HT, TA, HY, and YY designed the experiments and interpreted the results. HT, KM, YYamamoto, and YK performed the experiments. HT, KM, YYamamoto, YK, and YY collected and analyzed the data. XW, EK, and KI provided technical support and conceptual advice. HT and YY wrote the manuscript. YY supervised the study.

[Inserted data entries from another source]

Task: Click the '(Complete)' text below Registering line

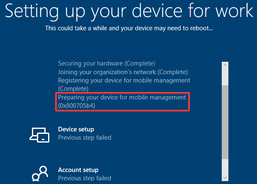Action: (x=73, y=89)
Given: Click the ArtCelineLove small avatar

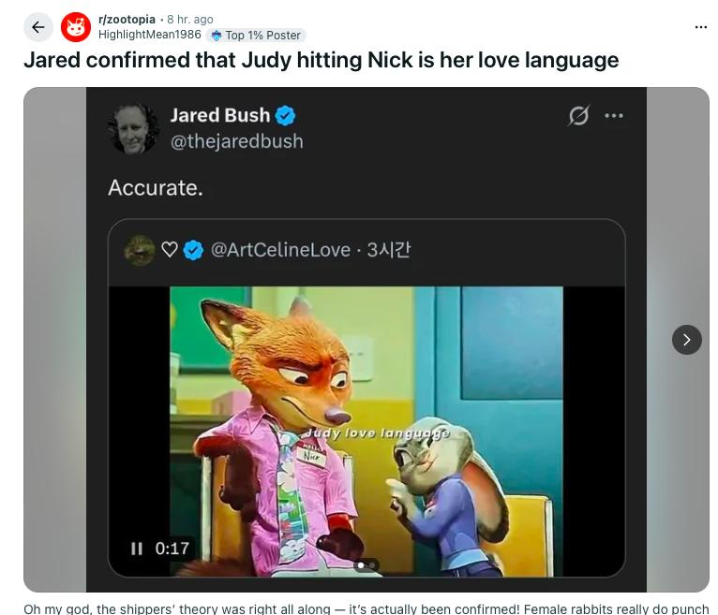Looking at the screenshot, I should (x=140, y=250).
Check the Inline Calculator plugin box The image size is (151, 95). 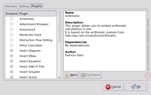12,45
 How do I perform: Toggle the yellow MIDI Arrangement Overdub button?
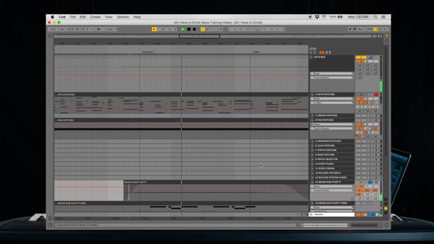coord(203,29)
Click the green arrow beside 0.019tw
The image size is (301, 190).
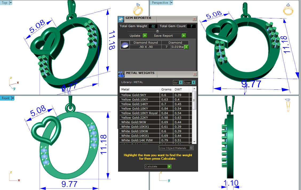click(x=186, y=47)
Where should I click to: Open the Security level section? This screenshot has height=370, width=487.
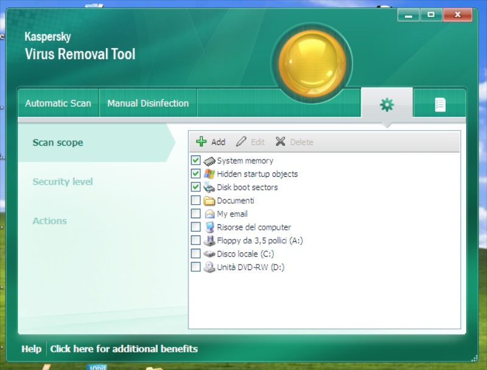(x=63, y=182)
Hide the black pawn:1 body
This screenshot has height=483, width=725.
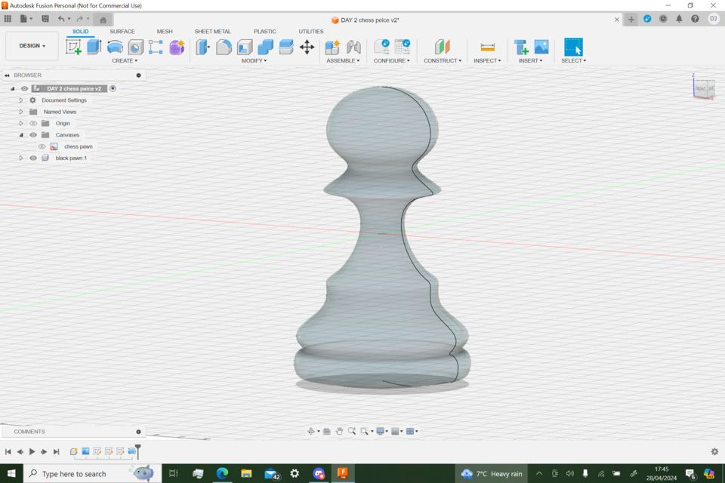click(x=32, y=158)
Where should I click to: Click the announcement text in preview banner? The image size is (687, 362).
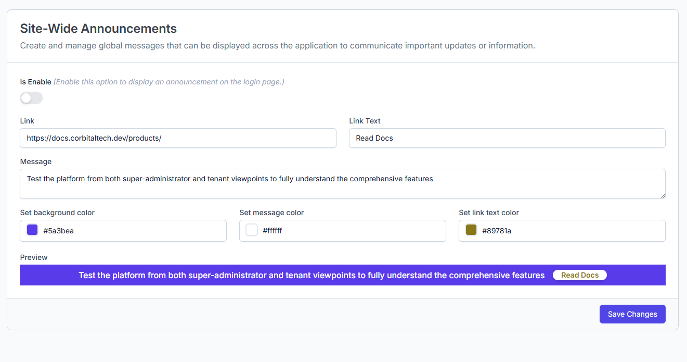pyautogui.click(x=312, y=275)
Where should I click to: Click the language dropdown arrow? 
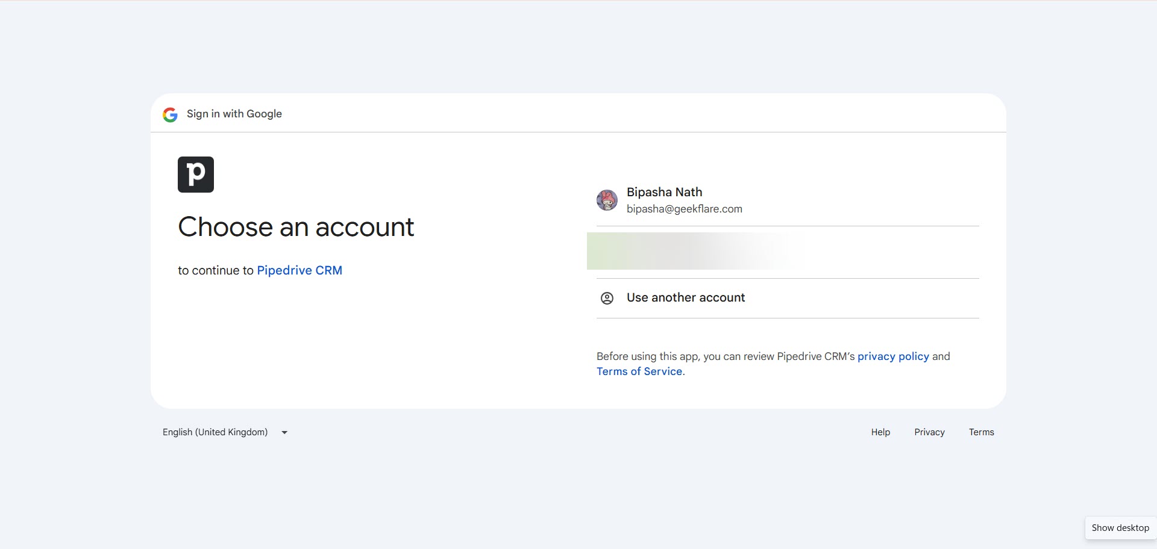284,432
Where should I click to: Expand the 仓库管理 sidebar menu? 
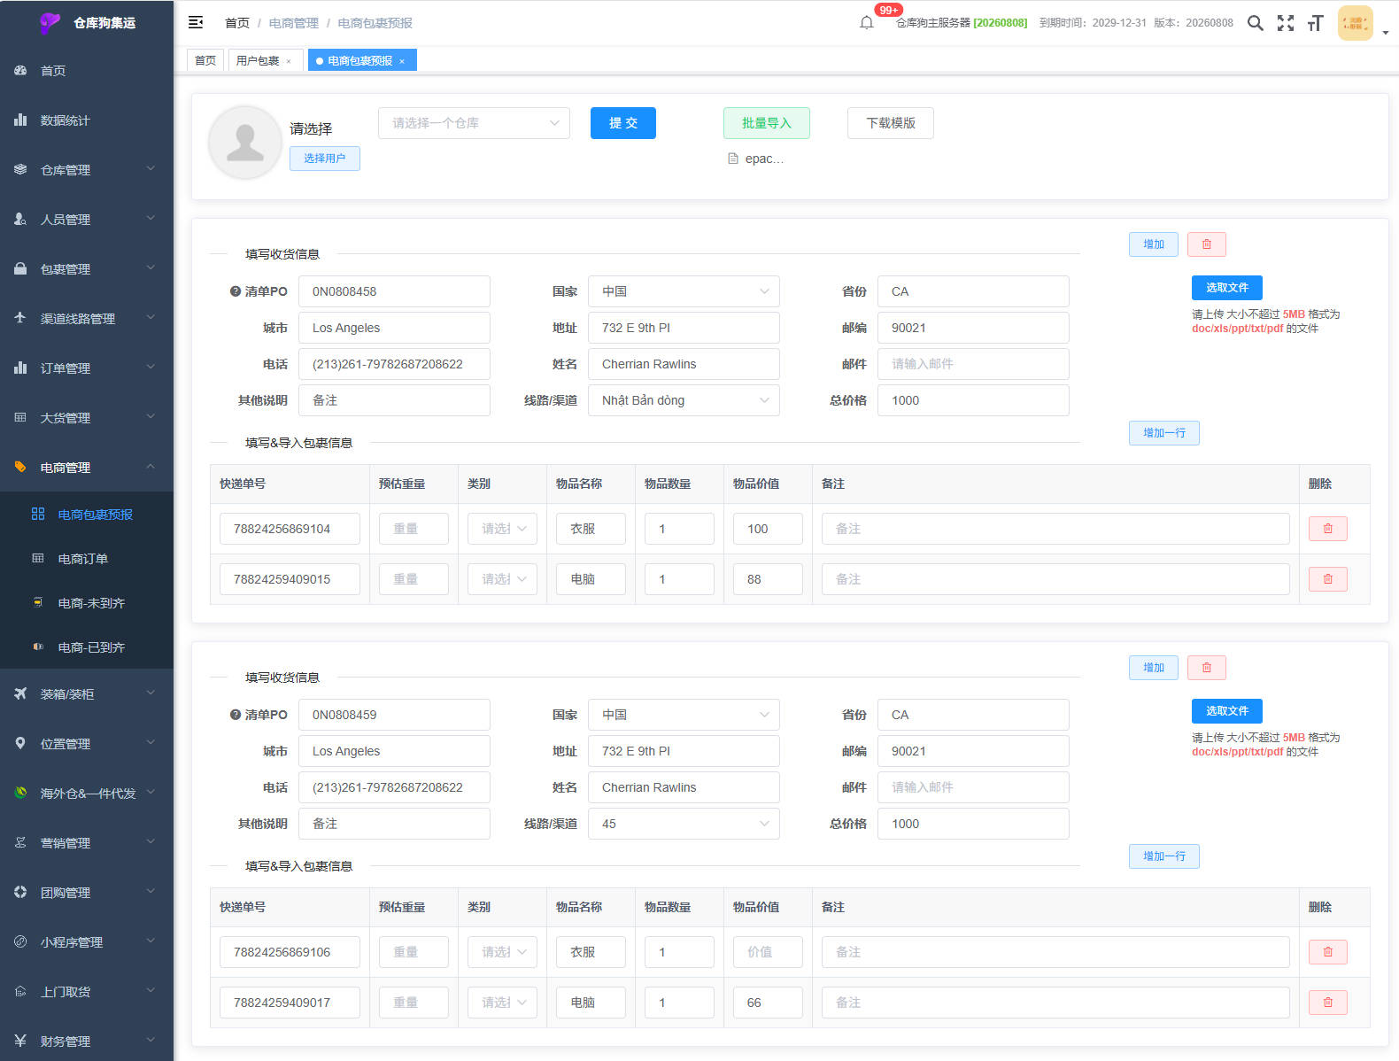87,170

Conflict of Interest Statement

The following authors have conflict of interests to declare. TA, YYamamoto, and YYoshioka are employed by The Research Foundation for Microbial Diseases of Osaka University. HY and YYoshioka have filed a patent application related to the content of this manuscript. The other authors have no conflicts of interest to declare.

Acknowledgments

We thank Dr. Yasuyuki Gomi (The Research Foundation for Microbial Diseases of Osaka University) and Dr. Toshihiro Akaike (Foundation for Advancement of International Science).

Footnotes

Funding. This study was supported by a grant from the Japan Society for the Promotion of Science (no. JP17H04009 to YYoshioka).

Abbreviations

alum, aluminum salts; CA, carbonate apatite; CpG, cytosine-phosphate-guanine; CTL, cytotoxic T lymphocyte; DCs, dendritic cells; ELISA, enzyme-linked immunosorbent assays; FCS, fetal calf serum; HRP, Horseradish peroxidase; IFNs, interferons; Ifnar2, IFN-α/β receptor 2; IL, interleukin; ODNs, oligodeoxynucleotides; OVA, ovalbumin; PBMCs, peripheral blood mononuclear cells; SV, ether-treated hemagglutinin antigen-enriched virion-free split vaccine; TLR9, toll-like receptor 9.